De rollen, taken en verantwoordelijkheden van werkgevers en werknemers, het UWV en gemeenten moeten zorgvuldig op elkaar afgestemd worden, zodat er een structurele ‘van-werk-naar-werk’ aanpak komt, gericht op het voorkomen van werkloosheid. De minister vraagt de SER uiterlijk in mei 2014 met een advies te komen en stelt het op prijs als ook de inbreng van de publieke werkgevers - verenigd in het Verbond Sectorwerkgevers Overheid - en de Vereniging Nederlandse Gemeenten daarin wordt meegenomen.

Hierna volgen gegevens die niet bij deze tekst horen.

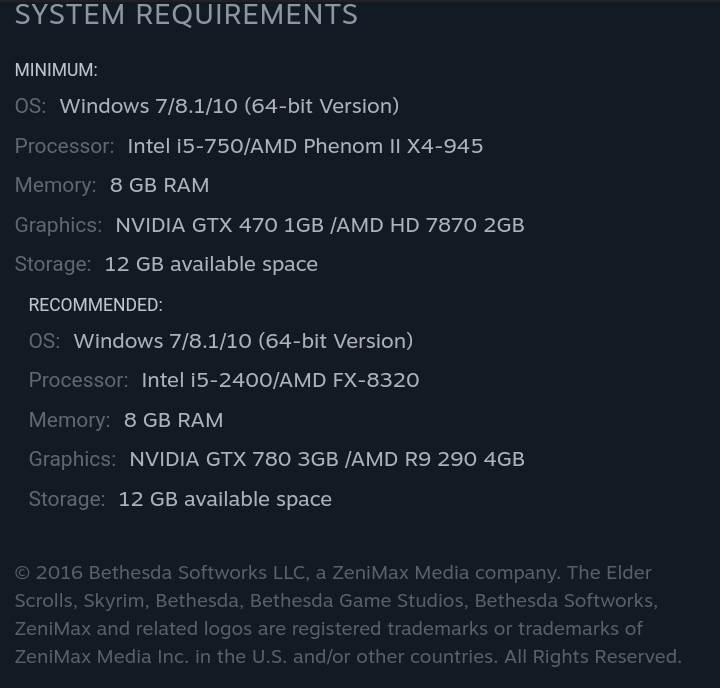The height and width of the screenshot is (688, 720).
Task: Click the minimum OS Windows version text
Action: [x=229, y=106]
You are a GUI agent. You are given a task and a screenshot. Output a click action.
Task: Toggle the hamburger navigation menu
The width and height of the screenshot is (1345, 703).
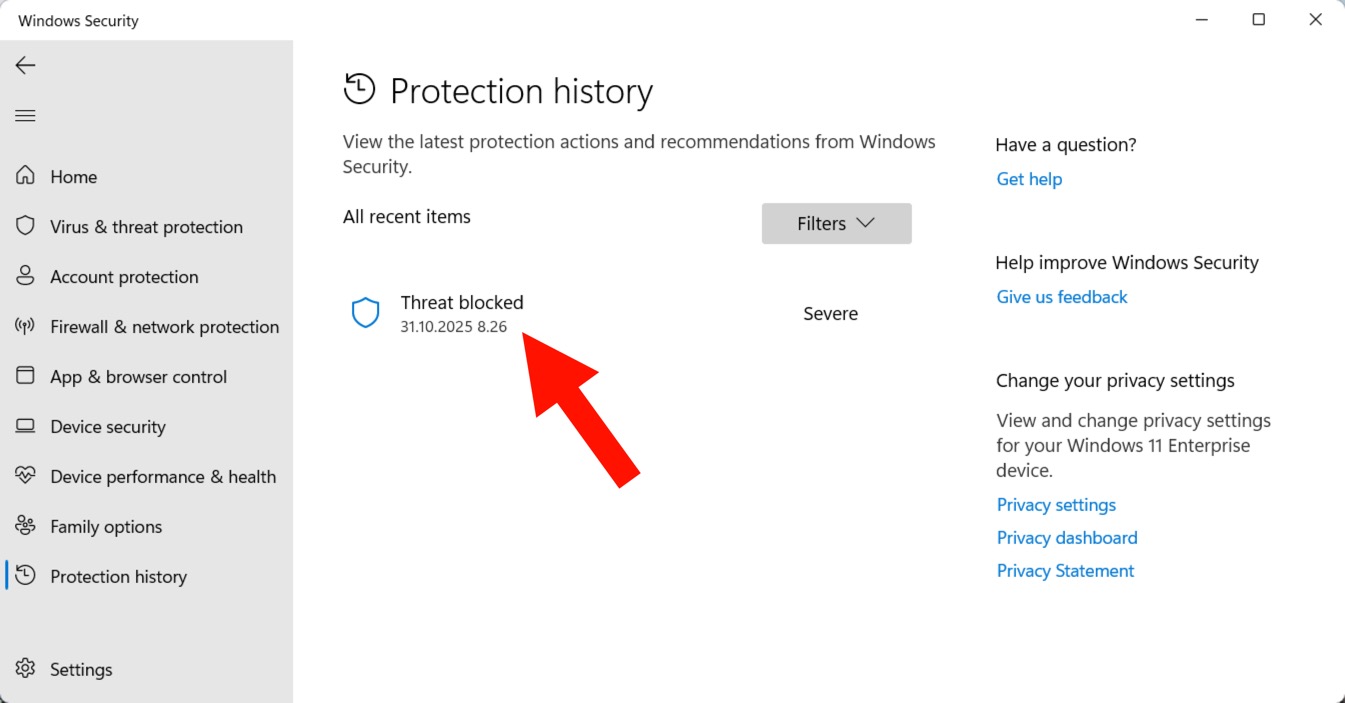[x=25, y=116]
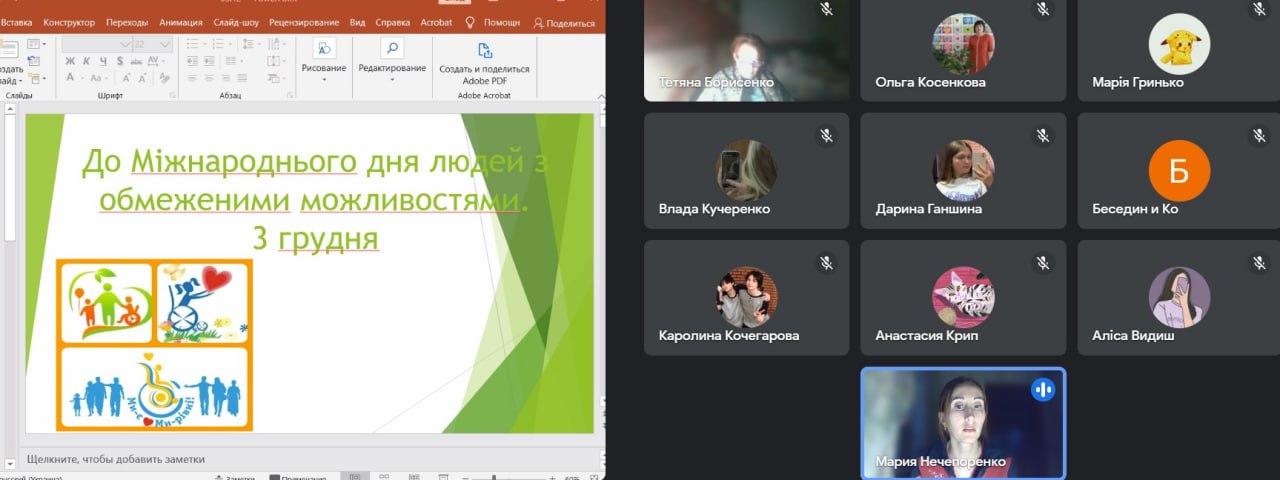Screen dimensions: 1280x480
Task: Open the Рисование drawing tools icon
Action: point(324,48)
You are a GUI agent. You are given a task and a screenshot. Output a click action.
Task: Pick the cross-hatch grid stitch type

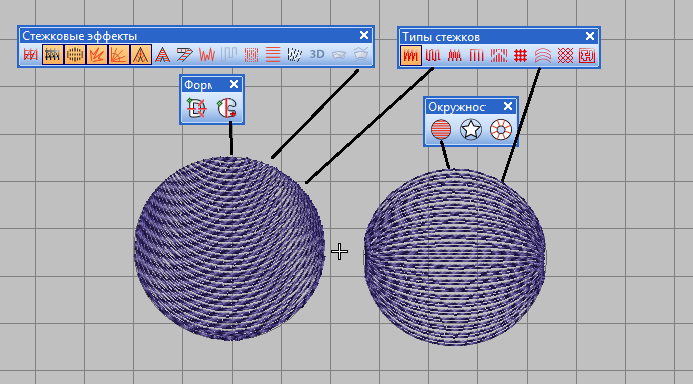(x=521, y=55)
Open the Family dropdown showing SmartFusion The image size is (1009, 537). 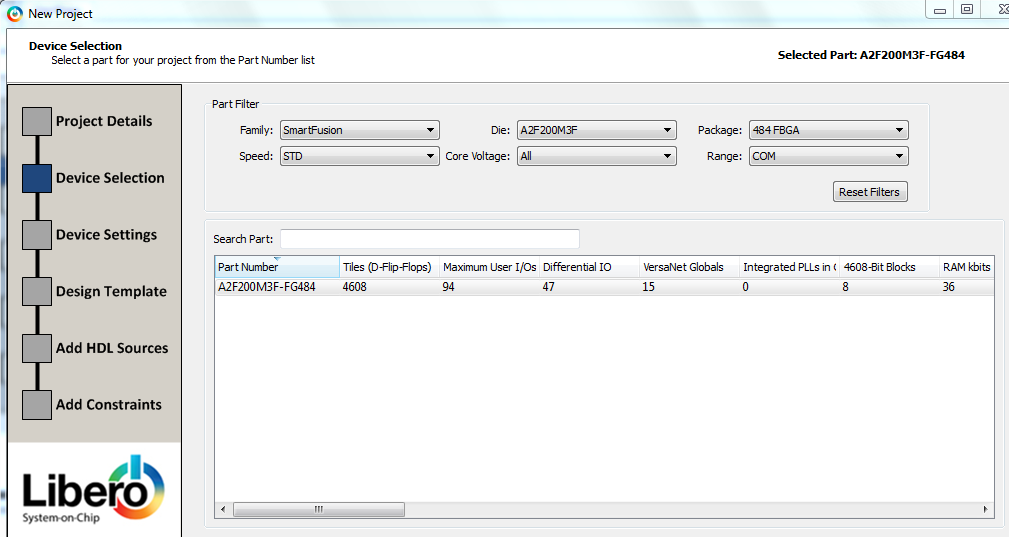pyautogui.click(x=359, y=130)
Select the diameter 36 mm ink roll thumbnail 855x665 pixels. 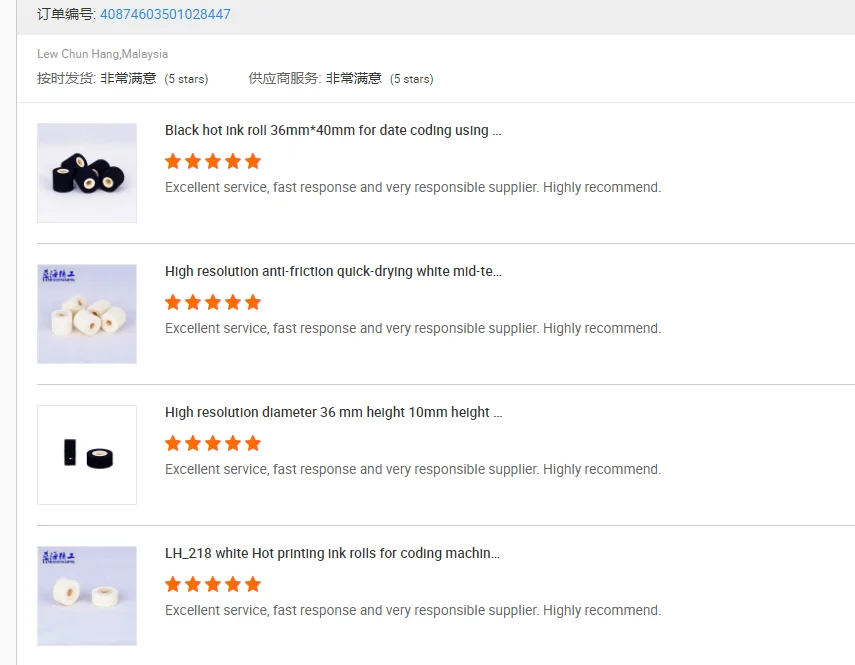(x=87, y=455)
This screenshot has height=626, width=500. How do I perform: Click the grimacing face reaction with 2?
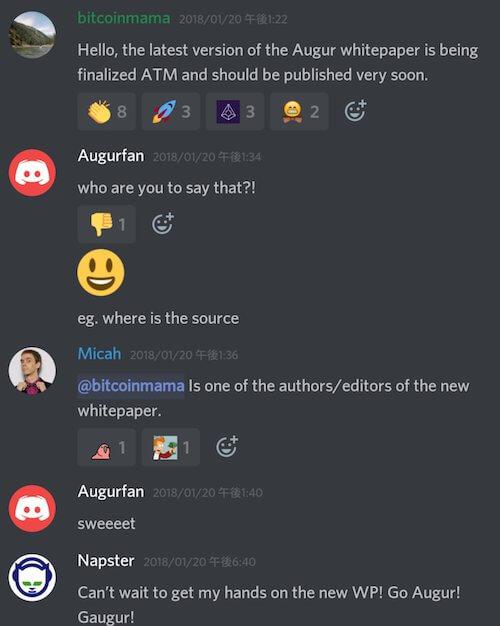click(299, 111)
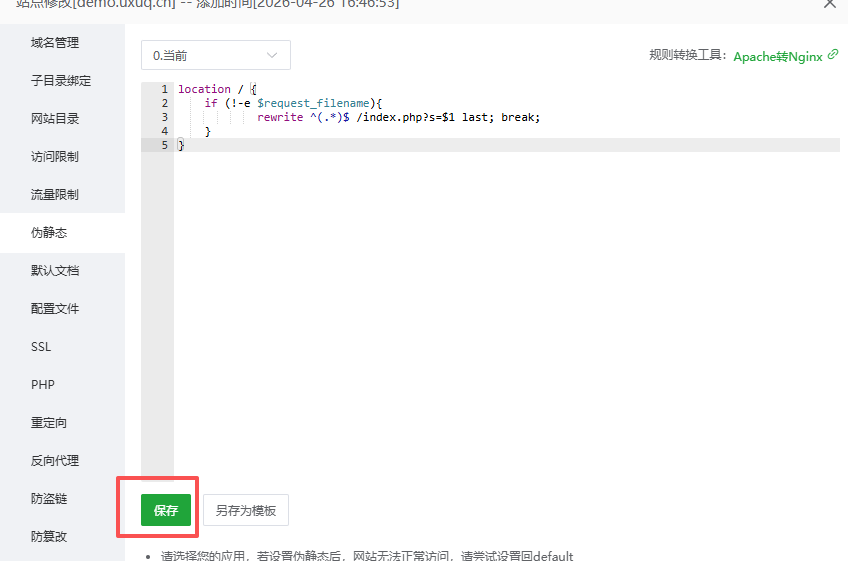Open the 反向代理 tab

(55, 461)
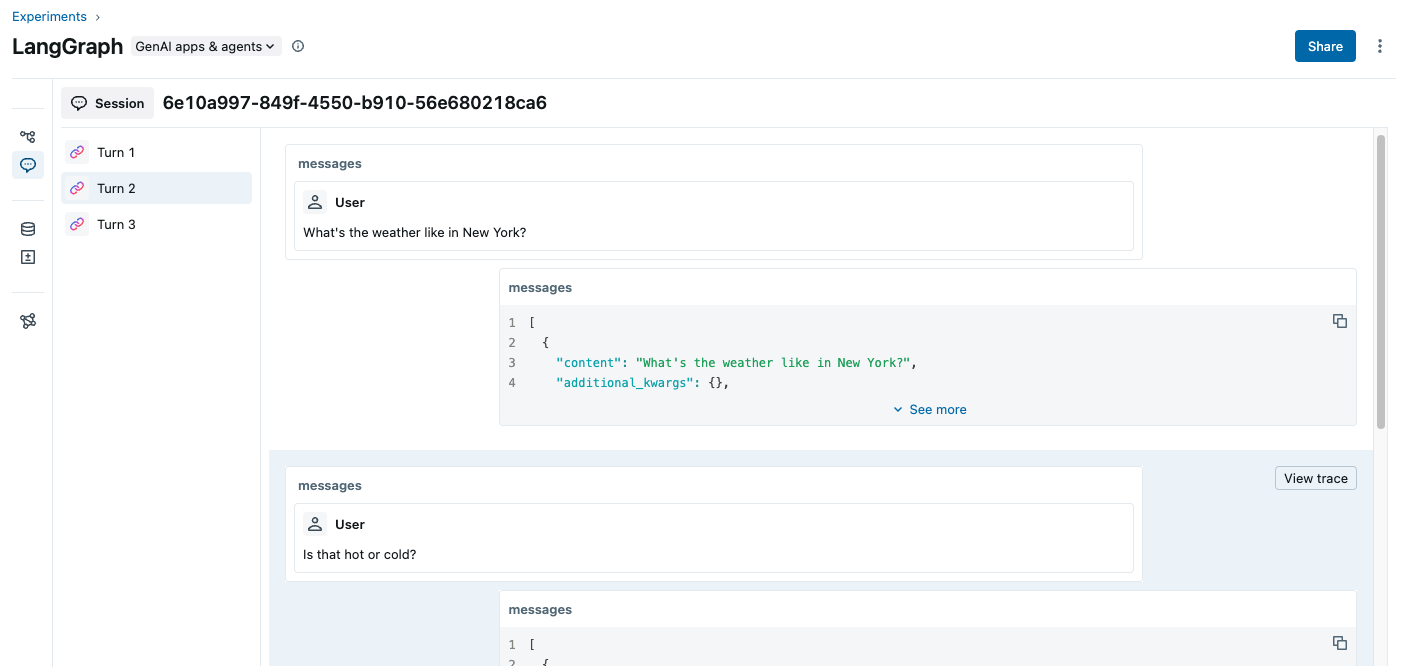Open the GenAI apps & agents dropdown

(x=205, y=46)
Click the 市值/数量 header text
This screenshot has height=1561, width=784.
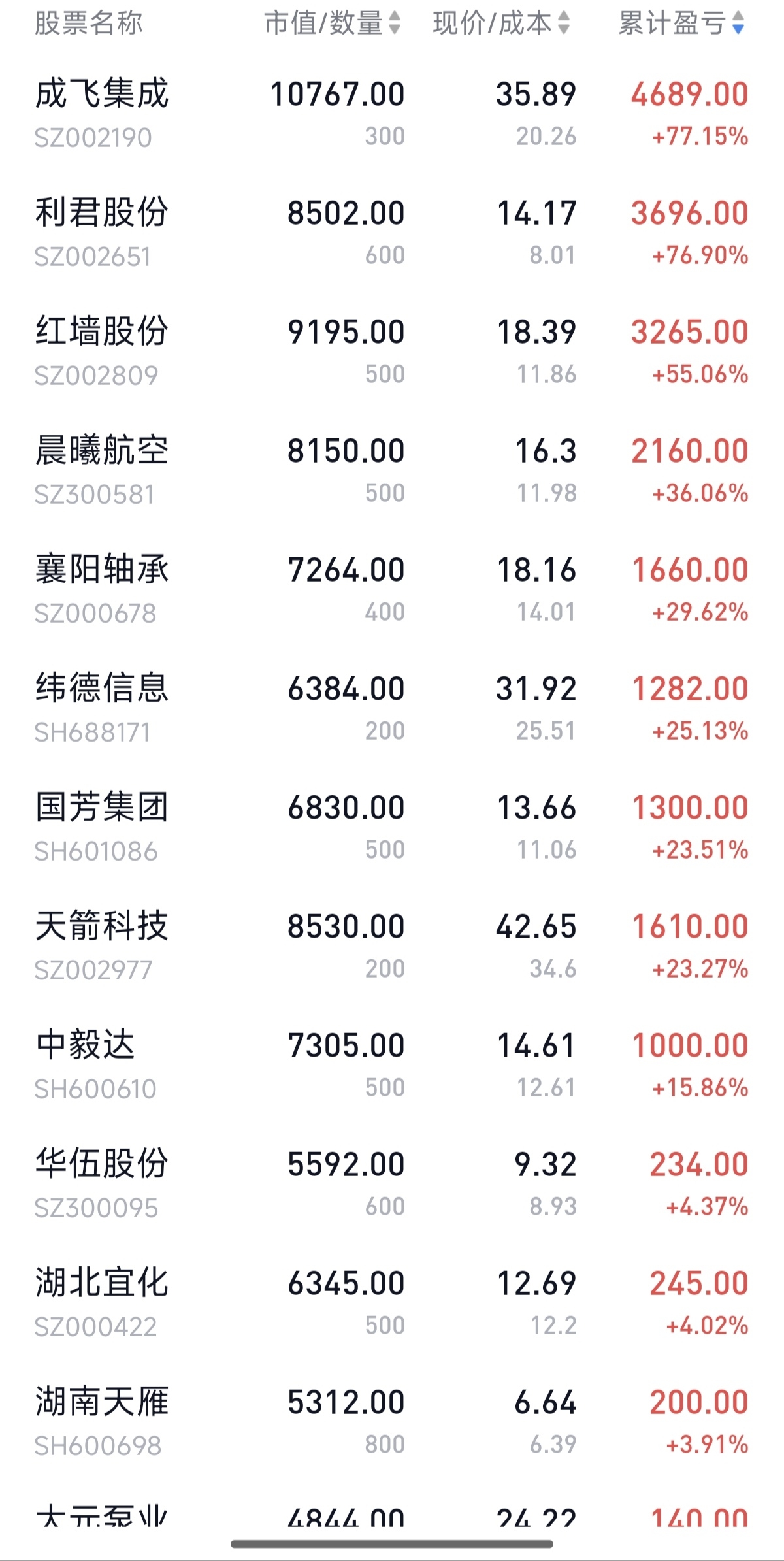pyautogui.click(x=323, y=24)
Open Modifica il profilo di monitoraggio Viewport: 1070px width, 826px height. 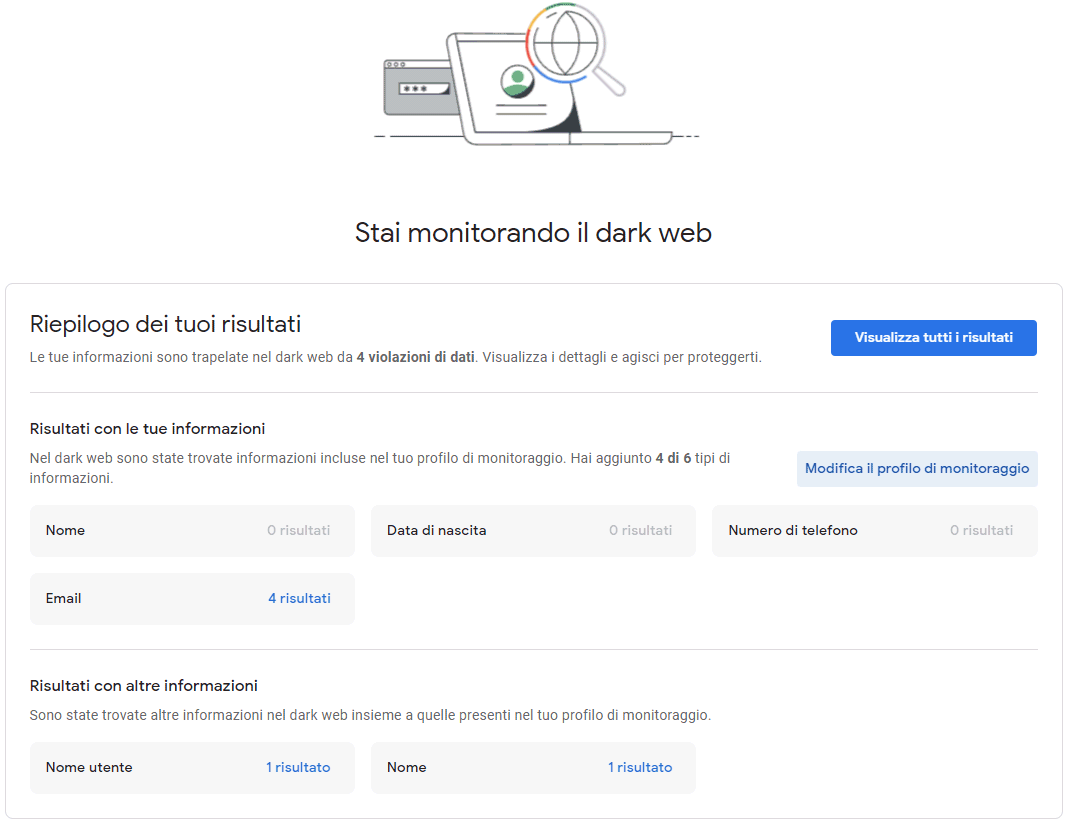point(916,469)

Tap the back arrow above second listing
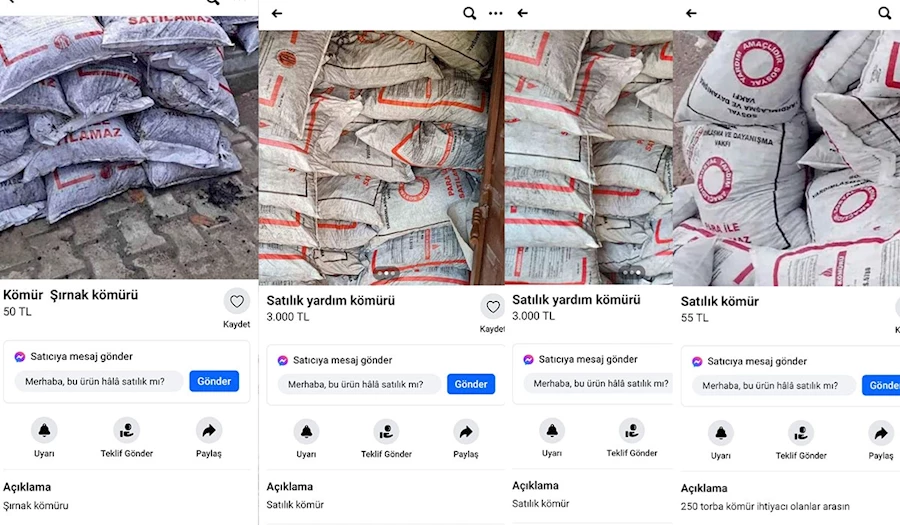coord(277,13)
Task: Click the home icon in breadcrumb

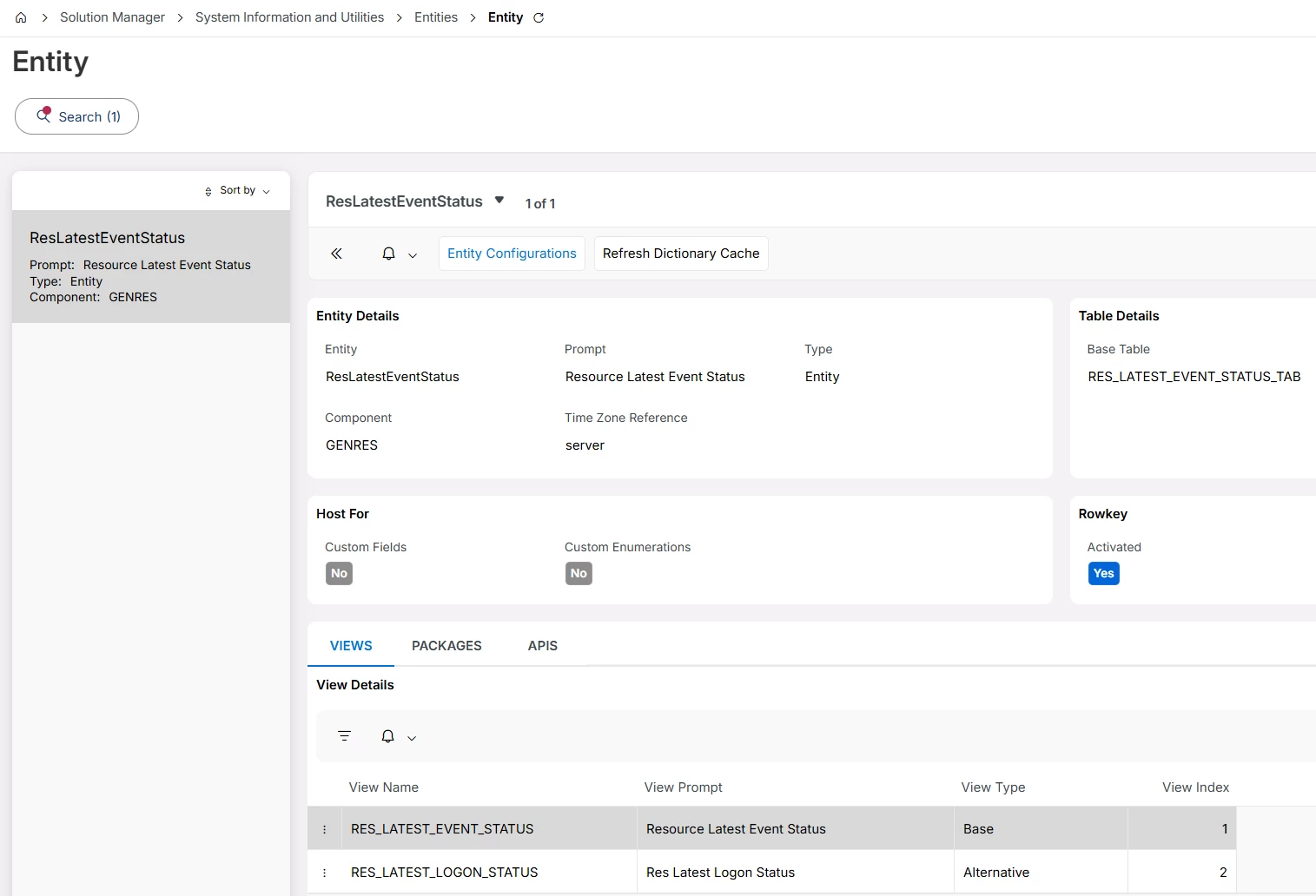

Het kabinet heeft met sociale partners afgesproken dat het sociaal akkoord ‘Buurmeijerproof’ moet zijn. Daarmee wordt bedoeld dat werkgevers en werknemers de risico’s die ze lopen niet mogen afschuiven op algemene sociale voorzieningen, zoals destijds de WAO gebruikt werd om af te komen van overtollige werknemers. De claimbeoordeling, de uitvoering en het toezicht op de werknemersverzekeringen moet onafhankelijk blijven en de politiek behoudt het voortouw als het gaat om het vaststellen van de voorwaarden. Andere onderwerpen die aan bod komen in de adviesaanvraag, zijn onder meer de rol van opleidingsfondsen en de calamiteitenregeling in de WW.
Het kabinet en sociale partners willen toewerken naar een arbeidsmarkt waarin mensen langer gezond door kunnen werken tot aan de AOW- leeftijd en makkelijker kunnen wisselen van baan. Het is daarvoor nodig dat werknemers in staat zijn om gezond, geschoold en gemotiveerd aan de slag zijn en werkgevers investeren in hun werknemers, zodat ze tijdig ander werk kunnen doen. Op die manier wordt werkloosheid voorkomen.